> Instruction: Find each line in the records below that contains the string "computer", matching case exactly, and copy those lines.

> Entries:
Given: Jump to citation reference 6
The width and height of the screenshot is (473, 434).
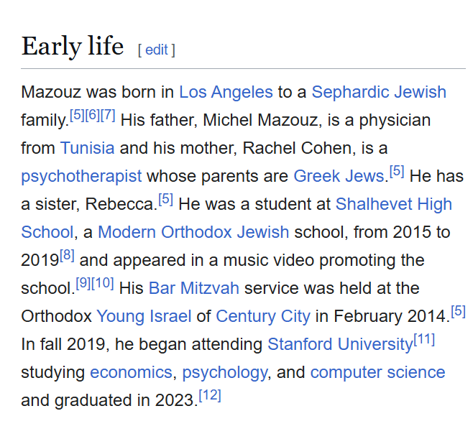Looking at the screenshot, I should point(93,115).
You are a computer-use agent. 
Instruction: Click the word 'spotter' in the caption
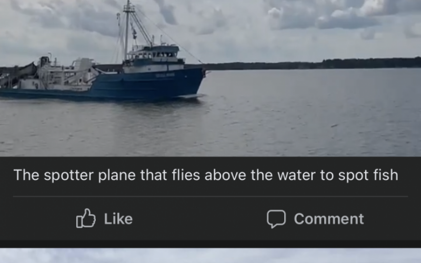pyautogui.click(x=69, y=176)
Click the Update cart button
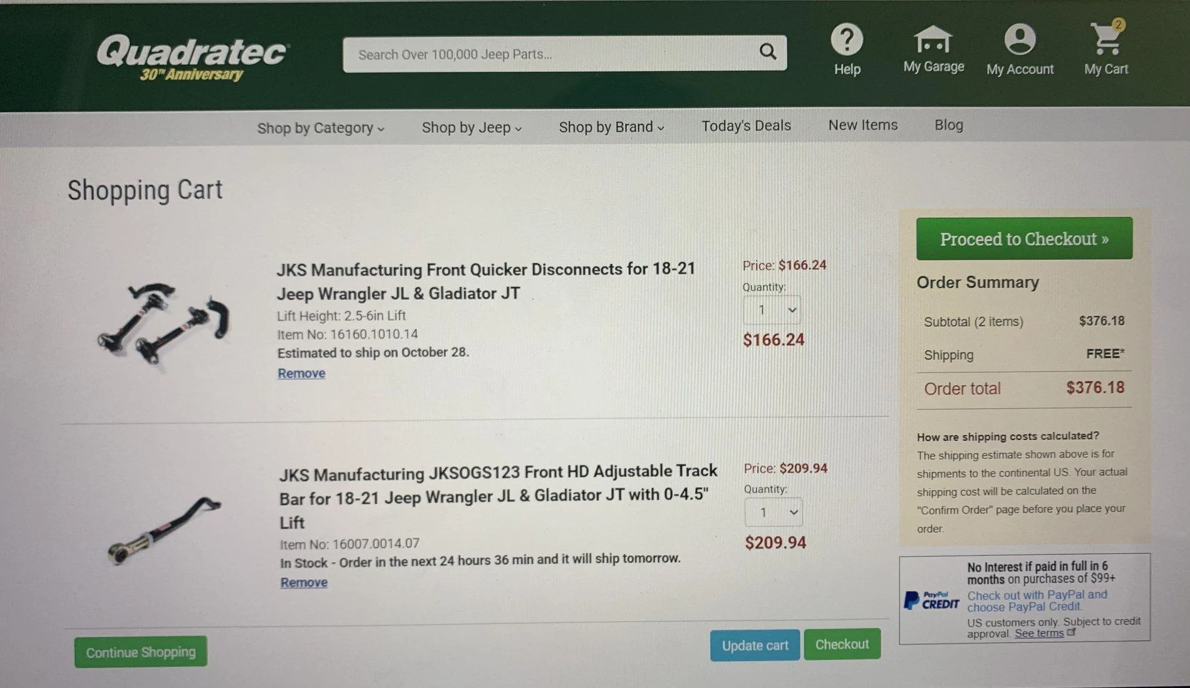The image size is (1190, 688). tap(755, 645)
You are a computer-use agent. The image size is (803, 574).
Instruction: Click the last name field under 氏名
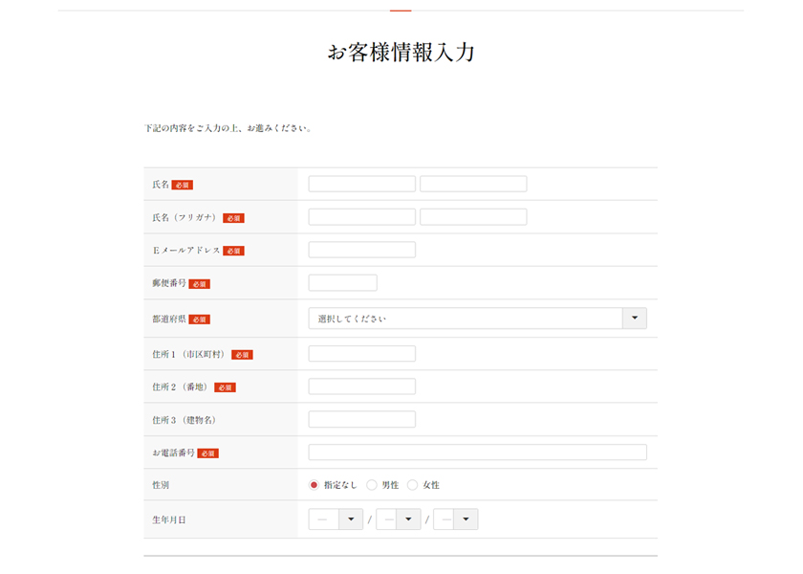tap(361, 183)
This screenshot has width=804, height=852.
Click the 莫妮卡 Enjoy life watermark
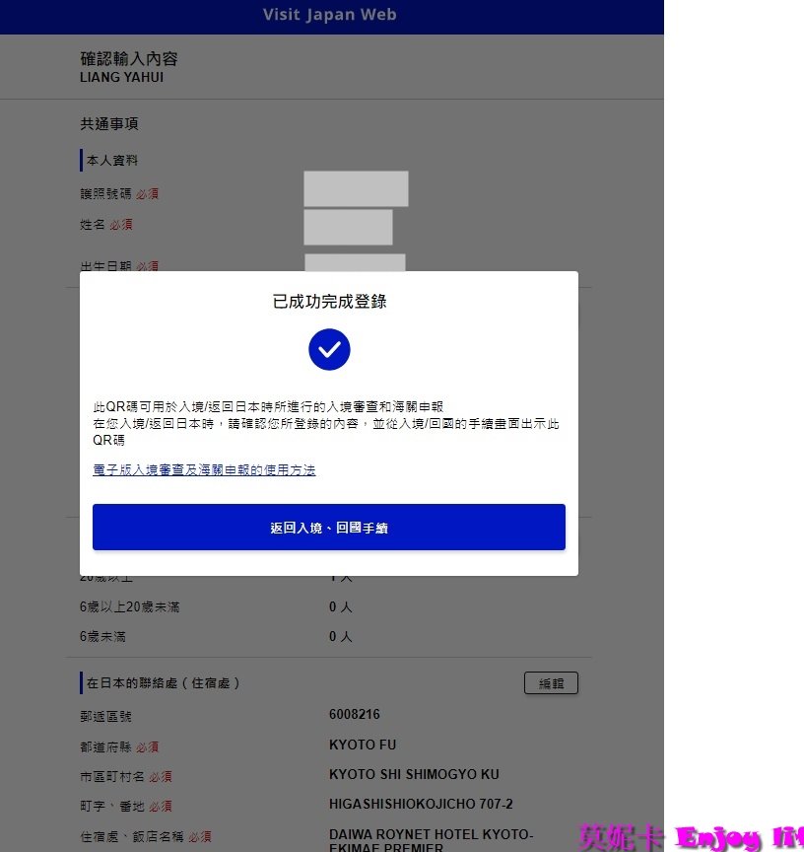690,838
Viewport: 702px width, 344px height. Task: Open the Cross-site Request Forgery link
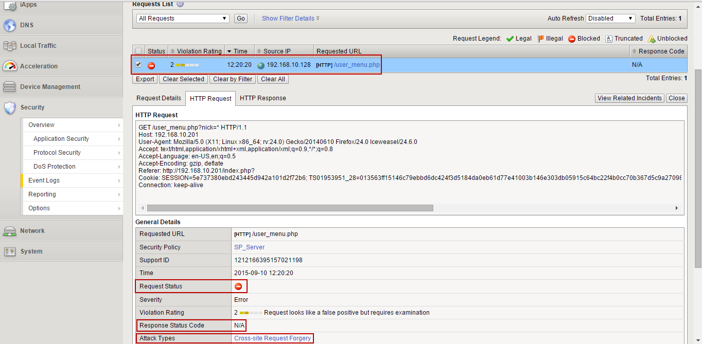[272, 338]
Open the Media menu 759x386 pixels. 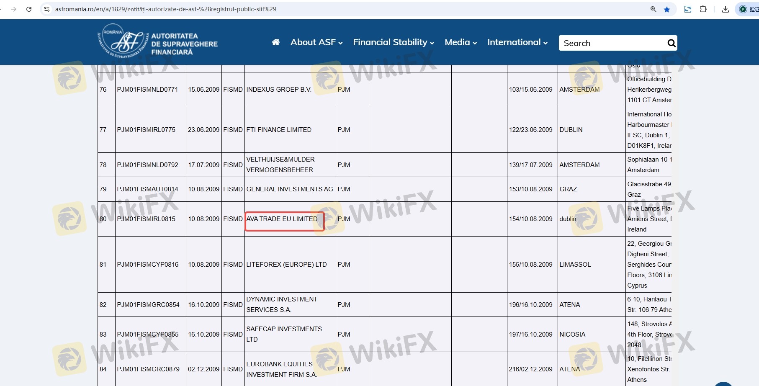pos(461,42)
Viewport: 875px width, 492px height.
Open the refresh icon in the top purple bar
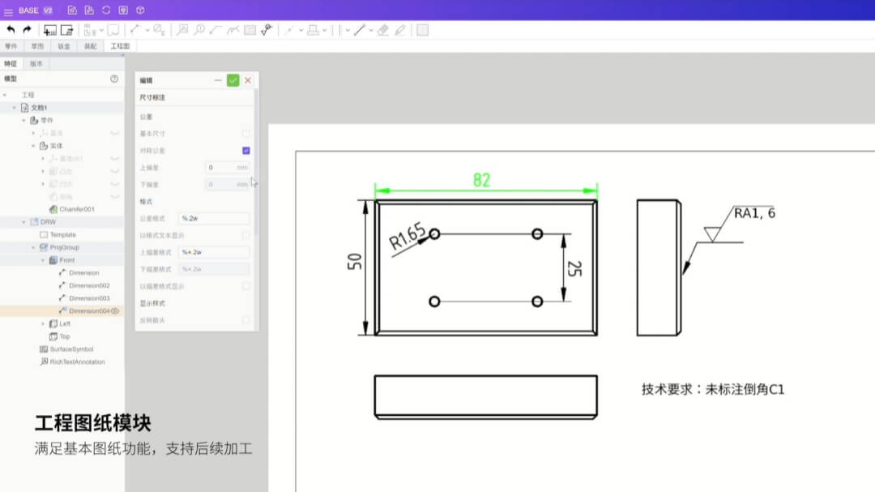click(105, 11)
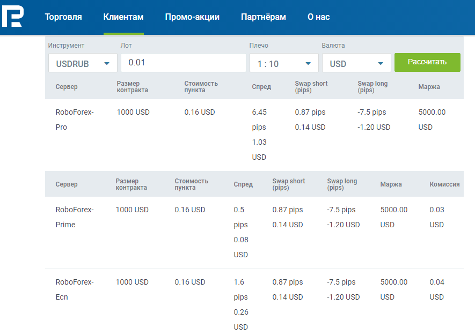Focus the Лот input field with 0.01
Viewport: 475px width, 335px height.
click(x=183, y=63)
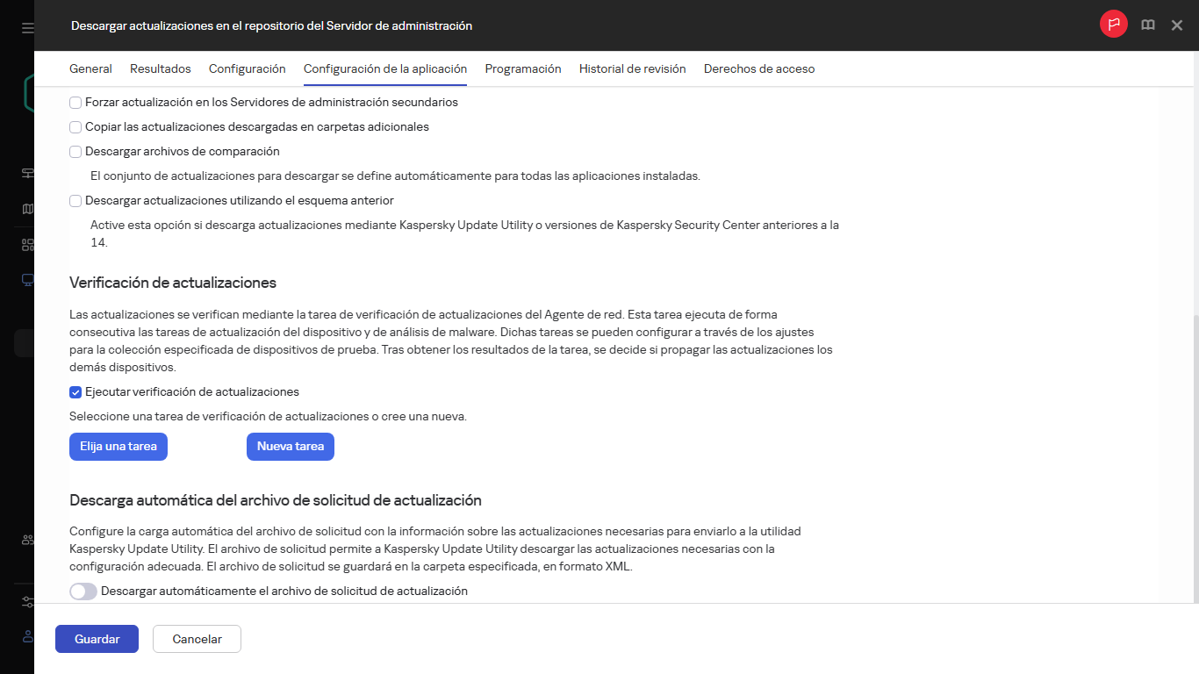Viewport: 1199px width, 674px height.
Task: Uncheck Ejecutar verificación de actualizaciones
Action: click(x=75, y=392)
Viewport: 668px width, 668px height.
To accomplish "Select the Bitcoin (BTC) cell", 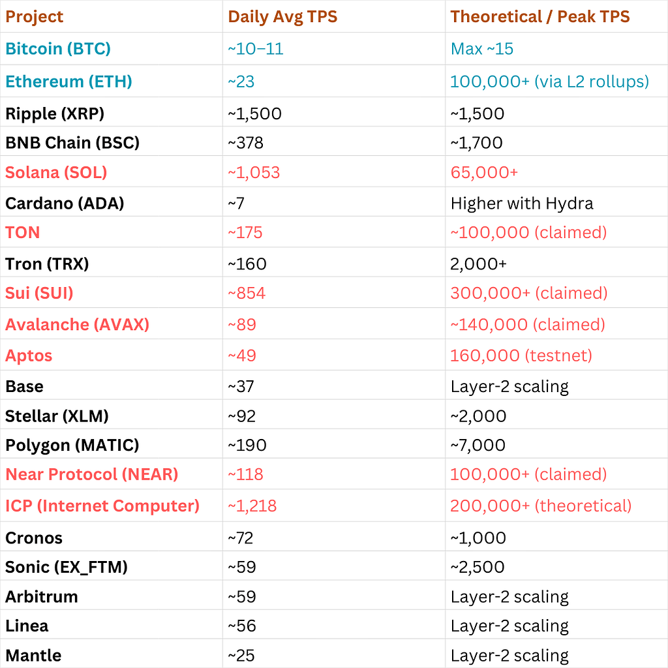I will tap(58, 48).
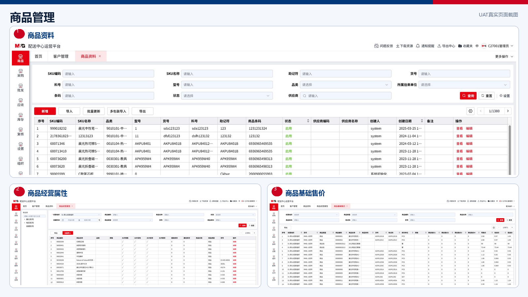
Task: Open the 应收 sidebar icon
Action: 20,100
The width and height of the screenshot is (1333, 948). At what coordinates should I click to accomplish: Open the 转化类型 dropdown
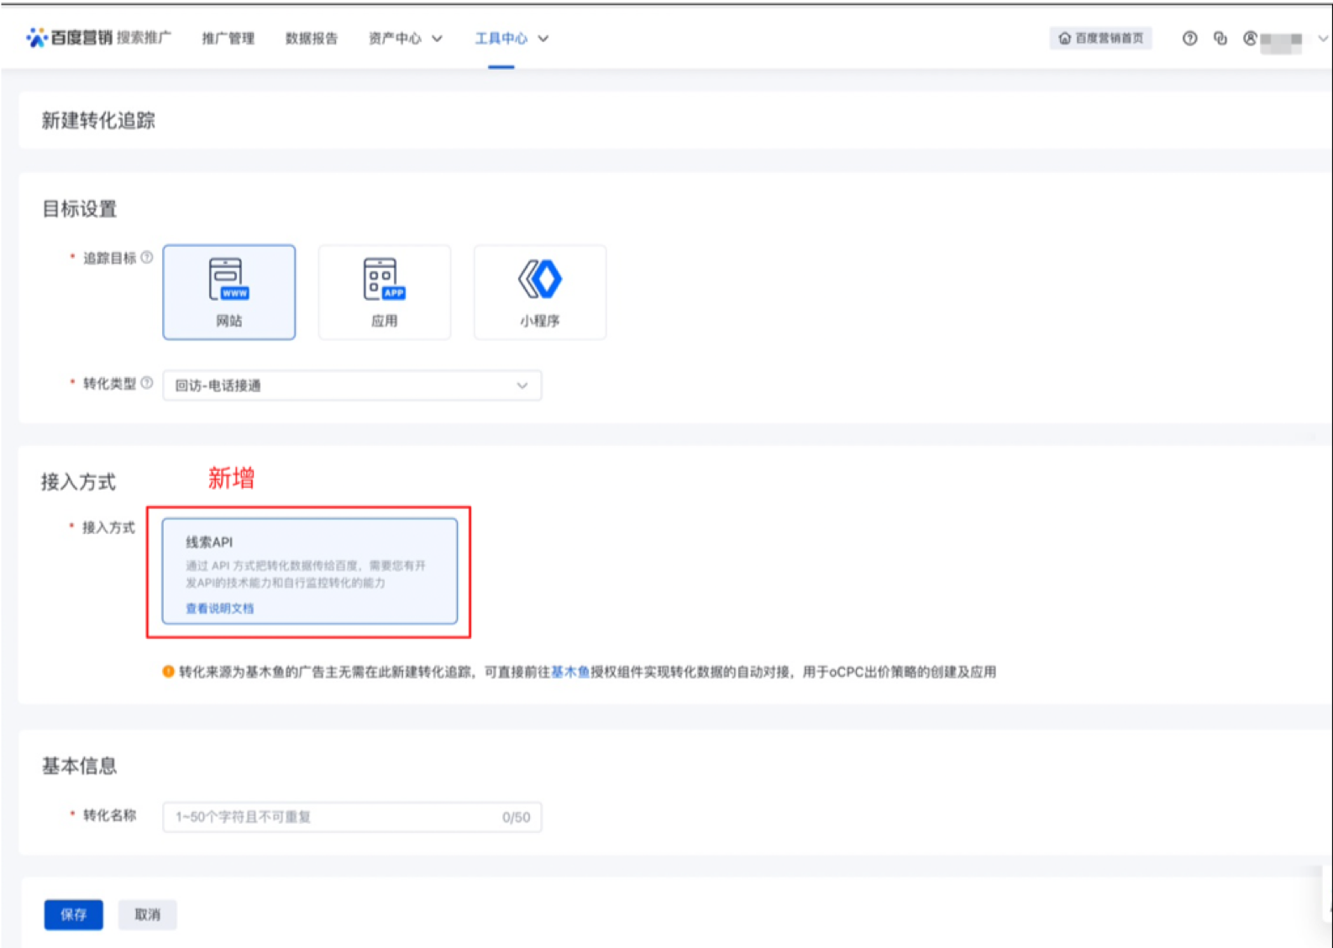(x=352, y=385)
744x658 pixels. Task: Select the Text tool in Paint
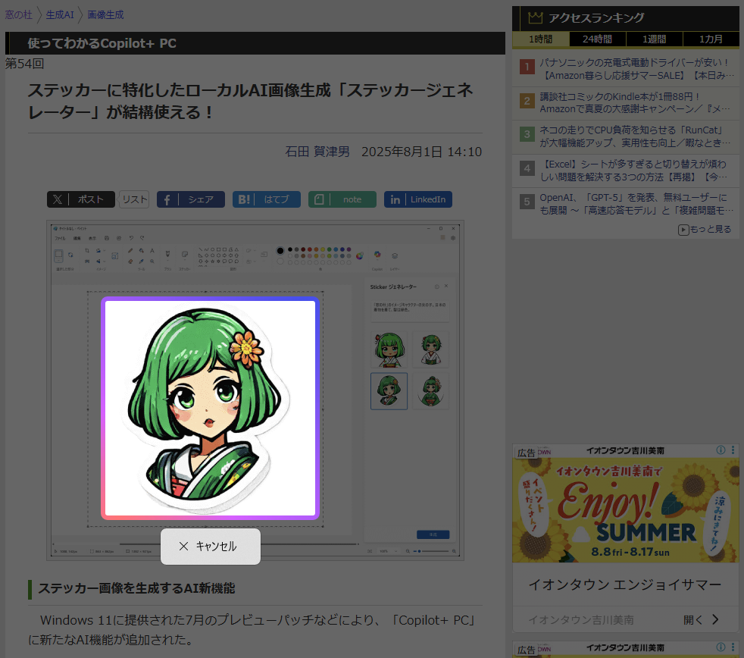(x=152, y=250)
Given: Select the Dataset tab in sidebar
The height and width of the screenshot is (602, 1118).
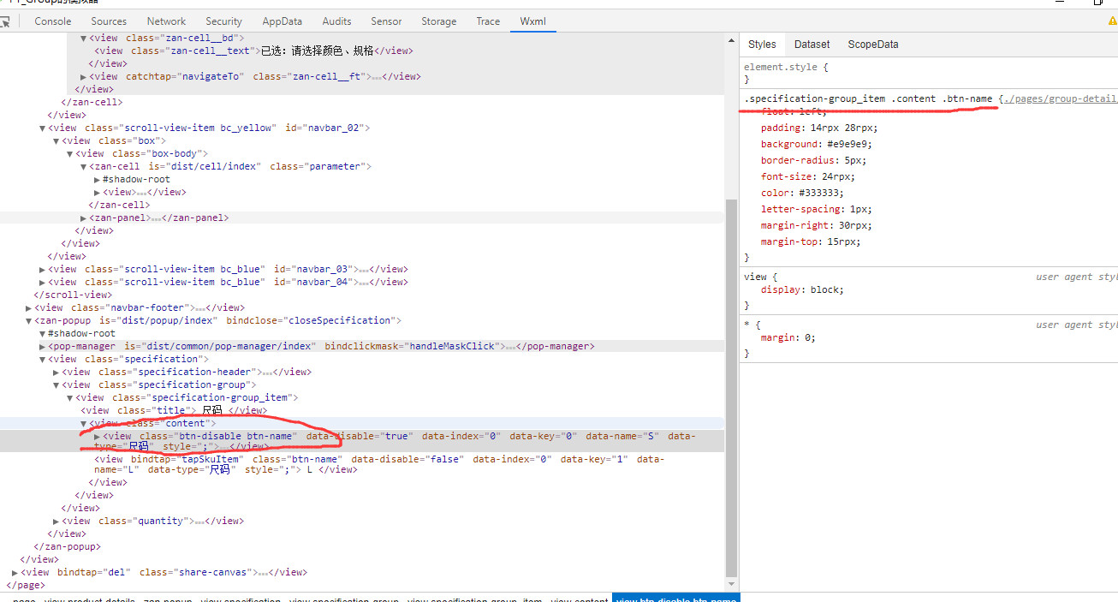Looking at the screenshot, I should coord(812,45).
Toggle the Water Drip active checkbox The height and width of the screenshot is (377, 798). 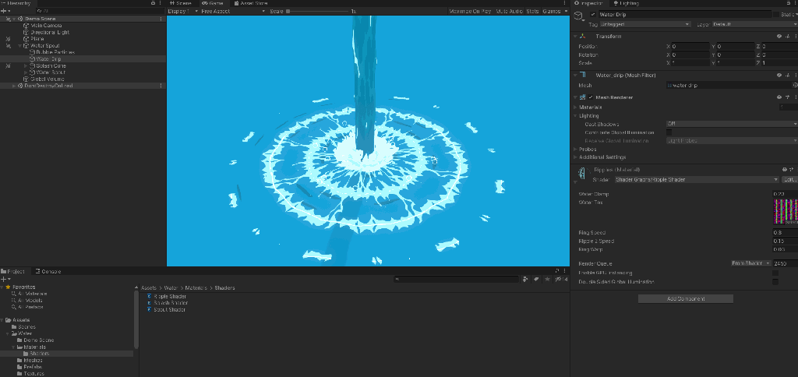tap(593, 14)
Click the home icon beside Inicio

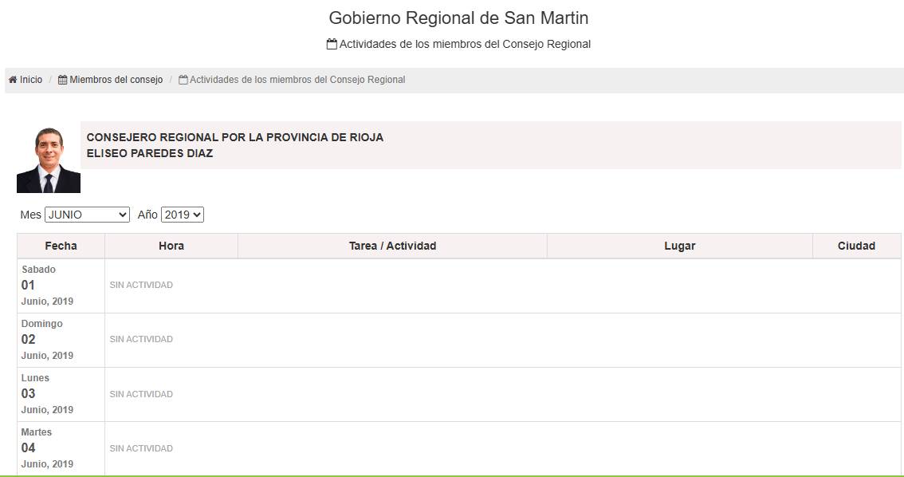coord(13,80)
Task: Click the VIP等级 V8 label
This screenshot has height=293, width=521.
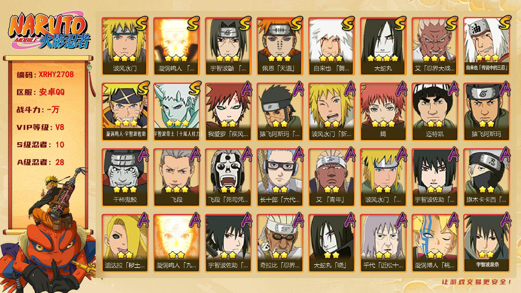Action: (x=40, y=127)
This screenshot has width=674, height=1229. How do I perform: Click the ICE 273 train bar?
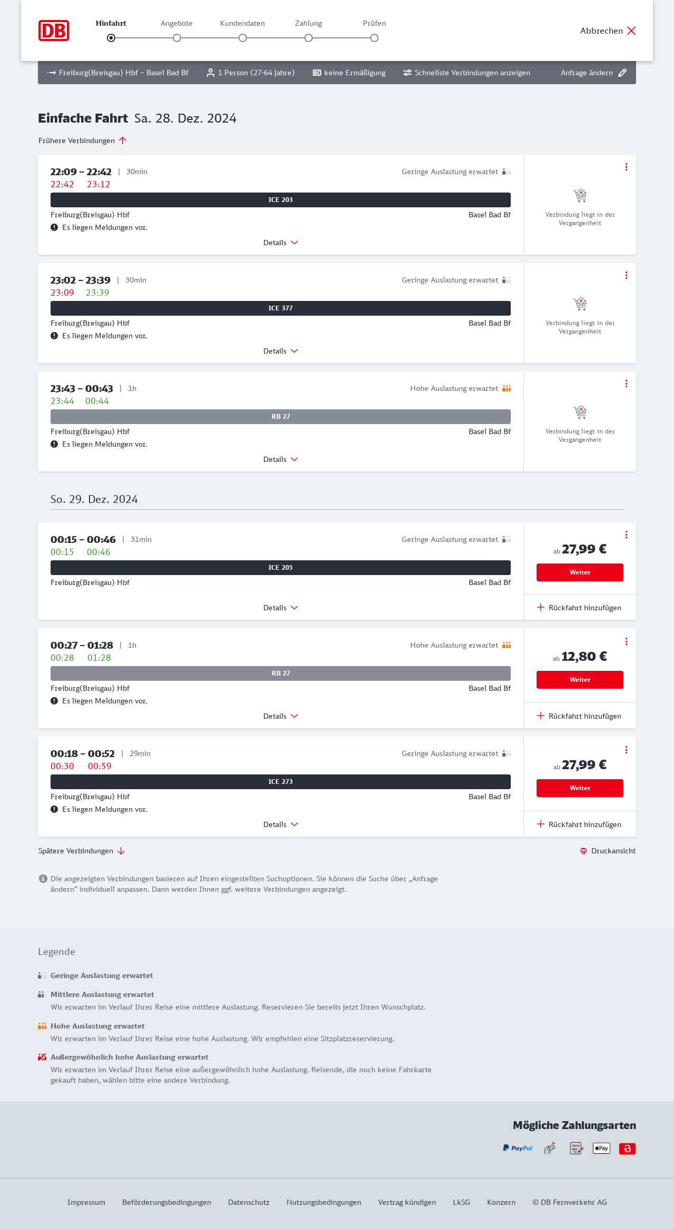281,782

> Written answer:
You are a computer-use agent. 
You are a computer-use agent. The image size is (803, 574).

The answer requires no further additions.